Over on Bench Memos, Roger Clegg has made a couple of posts discussing Section 5 of the Voting Rights Act and, in particular, an apparent statement by Senator Leahy that finding Section 5 to be unconstitutional would be an act of “conservative [judicial] activism.”  While I think the question is close enough that throwing around the label of judicial activism is unwarranted, I do have to disagree with Roger that it would be appropriate for the Court, today, to strike down Section 5.  I suppose you could say that I am of the school of thought which believes that “the Court cannot legitimately conclude that Section 5 might once have been constitutional but, because of changes in the facts, isn’t any longer,” and I find unpersuasive Roger’s argument to the contrary.

Roger’s attempted counterargument hinges on the observation that “courts determine facts all the time, and changes in factual circumstances may mean that what once met an — unchanging — constitutional standard no longer does.”  In a his follow-up post, he adds this analogy:

If a policeman asks a judge for a search warrant and produces no evidence, he won’t get it; if he produces good evidence, then he will get it. That’s not judicial activism. Likewise, as the evidence of severe discrimination peculiar to the South diminishes, so will the defensibility of Section 5 before the courts. That’s not judicial activism either.

To be sure, Roger’s observation is accurate and his policeman example is an excellent and familiar demonstration of what he observes.  Unfortunately, Roger misses one key difference between warrant requirements and the Voting Rights Act: The warrant requirements mandated by the Constitution itself.

When the Constitution tells us in the 4th Amendment that “no Warrants shall issue, but upon probable cause,” it is expressly requiring the courts to make a factual determination.  In order for a warrant to issue, the police must set forth sufficient facts to establish that they have probable cause.  If the police cannot carry their burden to show probable cause, the Constitution tells us that “no Warrants shall issue,” which means that if any warrant does issue, that warrant is unconstitutional.  Facts make all the difference because the Constitution says that they do.

The Constitution makes no similar factual demands in the 15th Amendment upon which Section 5 (and the Voting Rights Act in general) is based.  Instead, the 15th Amendment declares a right, declares a list of things which may not infringe that right, and then tasks Congress with enforcement.  Nowhere does the 15th Amendment impose factual requirements on Congress; there is no standard of evidence which Congress must meet to show that its actions are allowed.

As Americans, we should all rightly expect that Congress will bases its acts of legislation on solid factual grounds.  I am more than convinced that with respect to the blind renewal of preclearance requirements, Congress has failed to do so.  Every legislator who voted in favor of renewing preclearance deserves to face tough questions about how they could possibly, on the basis of present day facts, have found racial discrimination of such severity that intruding on state sovereignty remains necessary.  But in this case it is up to the political process, not the courts, to make sure that those questions get answered.
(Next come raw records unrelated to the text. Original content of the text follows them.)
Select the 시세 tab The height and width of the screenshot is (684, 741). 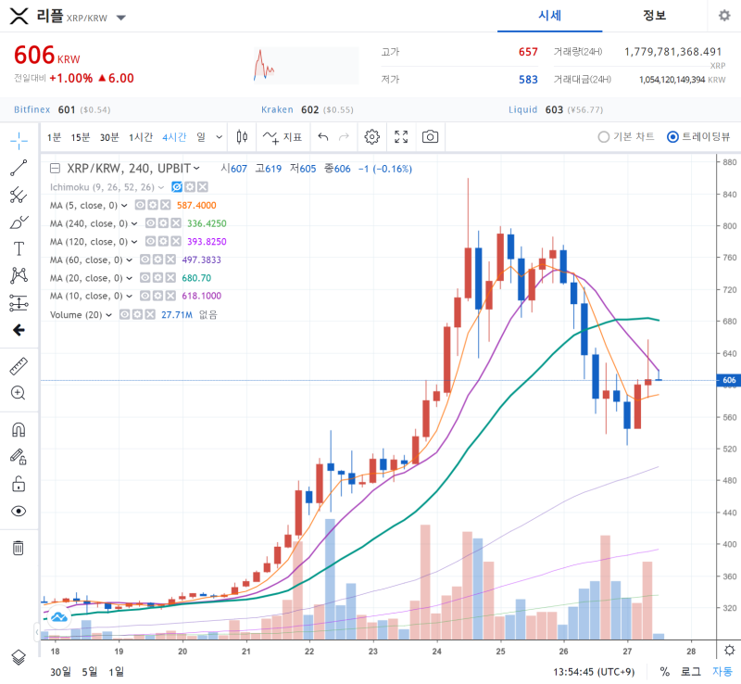[x=550, y=16]
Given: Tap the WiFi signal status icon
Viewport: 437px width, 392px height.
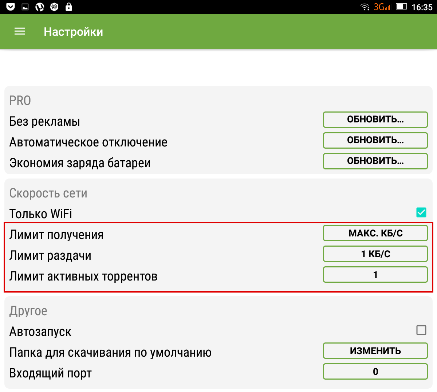Looking at the screenshot, I should 365,7.
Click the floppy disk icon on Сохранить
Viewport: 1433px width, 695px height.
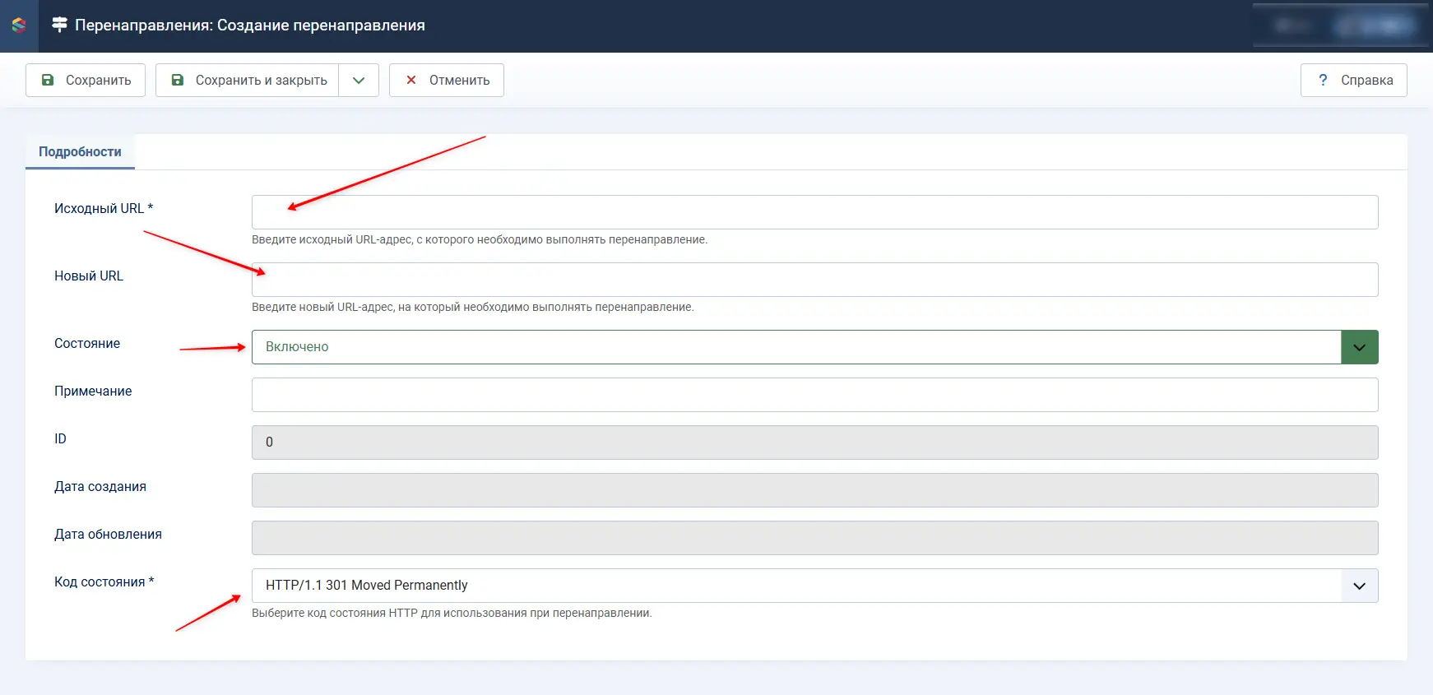pyautogui.click(x=48, y=80)
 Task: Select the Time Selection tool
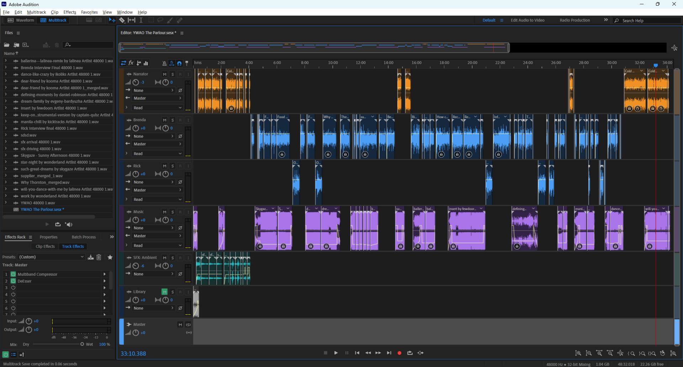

This entry was posted on Thursday, June 18th, 2009 at 4:47 pm and is filed under Law. You can follow any responses to this entry through the RSS 2.0 feed. You can leave a response, or trackback from your own site.

2 comments so far

 1 

But, Robert, this seems to suggest that the Court cannot under any circumstances determine that voting-rights legislation is not “appropriate” (to quote the Fifteenth Amendment’s enforcement clause). Do you really believe that? Suppose Congress passes a law that gives whites only a half-vote in perpetuity, or blacks only a half-vote, or requires white voters to wear their underwear on the outside of their pants whenever they vote. If you would allow all of that, then okay; but if you won’t, then you must be conceding that there is a role for the Court to ensure that the legislation is “appropriate,” and it doesn’t seem to me much of a stretch to say that this means “congruent and proportional” (the Court’s standard to date) to the Fifteenth Amendment’s substantive guarantees.

June 19th, 2009 at 5:45 am
Robert
 2 

Are you talking about a law from Congress which requires states give only half votes? If so, that would certainly seem to violate the right guaranteed by the 15th Amendment as a facial matter by denying people a full and fair vote. In that case, the courts should certainly say so. But, in my view, that doesn’t implicate the “appropriateness” standard so much as it does the standard rule that Congress cannot diminish a Constitutional right.
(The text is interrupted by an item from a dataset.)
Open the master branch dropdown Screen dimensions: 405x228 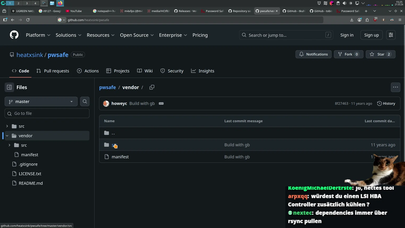click(41, 101)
As to the broader question of what role the courts should have in determining what is or is not “appropriate,” I do believe that to be a political question which the courts ought to avoid. Certainly, the courts will have a role in making sure that Acts of Congress bear some rational relationship to the authority Congress has been given (e.g., Congress can’t bail out car companies under the 15th Amendment), but I think that standard is met here. However, although applying a “congruent and proportional” standard certainly wouldn’t be much of a stretch, as long as Congress hasn’t violated a Constitutional right, I think it does go farther than the text of the 15th Amendment allows.